“Ci rifiutiamo di vederli morire”. Con queste parole, l’Agence France-Presse (AFP) lancia un appello urgente per i suoi giornalisti nella Striscia di Gaza, oggi esposti al rischio concreto di morire di fame. È una situazione senza precedenti nella storia dell’agenzia, fondata nel 1944: nei conflitti passati si sono contati reporter uccisi, feriti o imprigionati, ma mai era stato necessario temere la morte per denutrizione.

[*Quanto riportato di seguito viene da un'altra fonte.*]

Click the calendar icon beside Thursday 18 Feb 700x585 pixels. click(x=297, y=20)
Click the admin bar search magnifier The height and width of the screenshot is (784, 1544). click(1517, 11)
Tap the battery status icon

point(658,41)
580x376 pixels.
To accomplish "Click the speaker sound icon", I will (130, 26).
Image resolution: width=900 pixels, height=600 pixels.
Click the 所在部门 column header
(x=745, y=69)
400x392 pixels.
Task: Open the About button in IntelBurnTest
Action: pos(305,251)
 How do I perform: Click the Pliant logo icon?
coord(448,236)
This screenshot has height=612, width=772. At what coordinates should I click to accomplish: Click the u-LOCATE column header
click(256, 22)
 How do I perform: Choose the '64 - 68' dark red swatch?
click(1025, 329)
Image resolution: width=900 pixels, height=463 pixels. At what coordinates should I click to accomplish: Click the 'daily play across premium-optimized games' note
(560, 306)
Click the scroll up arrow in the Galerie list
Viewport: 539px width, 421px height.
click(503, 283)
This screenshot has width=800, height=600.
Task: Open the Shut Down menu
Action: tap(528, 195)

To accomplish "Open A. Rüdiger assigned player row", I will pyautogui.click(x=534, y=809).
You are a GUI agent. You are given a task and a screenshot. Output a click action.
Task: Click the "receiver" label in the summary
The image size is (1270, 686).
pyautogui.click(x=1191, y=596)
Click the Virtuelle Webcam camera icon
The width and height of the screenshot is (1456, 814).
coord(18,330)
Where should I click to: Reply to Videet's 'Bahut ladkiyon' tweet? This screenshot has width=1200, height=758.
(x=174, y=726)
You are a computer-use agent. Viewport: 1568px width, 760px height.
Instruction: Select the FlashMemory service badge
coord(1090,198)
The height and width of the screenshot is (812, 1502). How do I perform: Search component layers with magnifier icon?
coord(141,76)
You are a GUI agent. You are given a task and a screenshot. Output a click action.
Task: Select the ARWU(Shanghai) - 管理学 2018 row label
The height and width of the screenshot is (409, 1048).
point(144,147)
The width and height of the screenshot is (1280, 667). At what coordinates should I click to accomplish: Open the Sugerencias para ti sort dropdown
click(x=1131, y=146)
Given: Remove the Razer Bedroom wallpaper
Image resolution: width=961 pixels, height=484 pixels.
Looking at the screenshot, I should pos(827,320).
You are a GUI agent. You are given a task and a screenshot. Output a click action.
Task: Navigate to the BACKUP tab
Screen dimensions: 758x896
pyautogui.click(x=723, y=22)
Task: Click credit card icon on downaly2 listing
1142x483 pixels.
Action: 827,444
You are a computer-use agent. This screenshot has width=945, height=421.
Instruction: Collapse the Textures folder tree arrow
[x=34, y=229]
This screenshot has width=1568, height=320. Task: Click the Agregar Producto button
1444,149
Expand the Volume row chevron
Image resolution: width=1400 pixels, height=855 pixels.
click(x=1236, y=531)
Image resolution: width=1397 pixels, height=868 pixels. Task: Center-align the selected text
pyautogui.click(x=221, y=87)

A Gaza, l’AFP opera attualmente con un piccolo gruppo di collaboratori locali: un giornalista freelance, tre fotografi e sei videomaker. Sono loro a garantire una delle poche voci rimaste all’interno della Striscia, da cui i media stranieri sono esclusi da mesi. Il personale permanente dell’agenzia ha lasciato l’area all’inizio del 2024, e da allora la copertura giornalistica si regge interamente sul lavoro dei freelance, che vivono nelle stesse condizioni estreme dei civili.
Tra loro c’è Bashar, fotografo di 30 anni. In un post su Facebook ha scritto: “Non posso più lavorare nei media. Il mio corpo è troppo magro e non posso più camminare”. Bashar vive in costante fuga tra i campi profughi, soffre di problemi intestinali legati alle condizioni igieniche precarie e da oltre un anno è in uno stato di grave deprivazione. Domenica 20 luglio ha riferito che il fratello maggiore è morto per la fame.
Secondo l’agenzia di stampa, sempre più giornalisti non sono più in grado di lavorare a causa della malnutrizione. Le autorità sanitarie locali parlano ormai apertamente di carestia provocata da Israele. Il direttore dell’ospedale da campo di Al-Mawasi, il dottor Suhaib Al-Hams, ha lanciato l’allarme per una “ondata imminente di morti” legata a cedimento degli organi tra gli sfollati. Si moltiplicano i casi di esaurimento, perdita di memoria, debilitazione estrema: sintomi tipici della fame prolungata.
Oltre alle bombe – a Gaza l’esercito israeliano ha ucciso più di 300 giornalisti dal 7 ottobre 2023 – a uccidere chi testimonia il genocidio in diretta è ora la fame.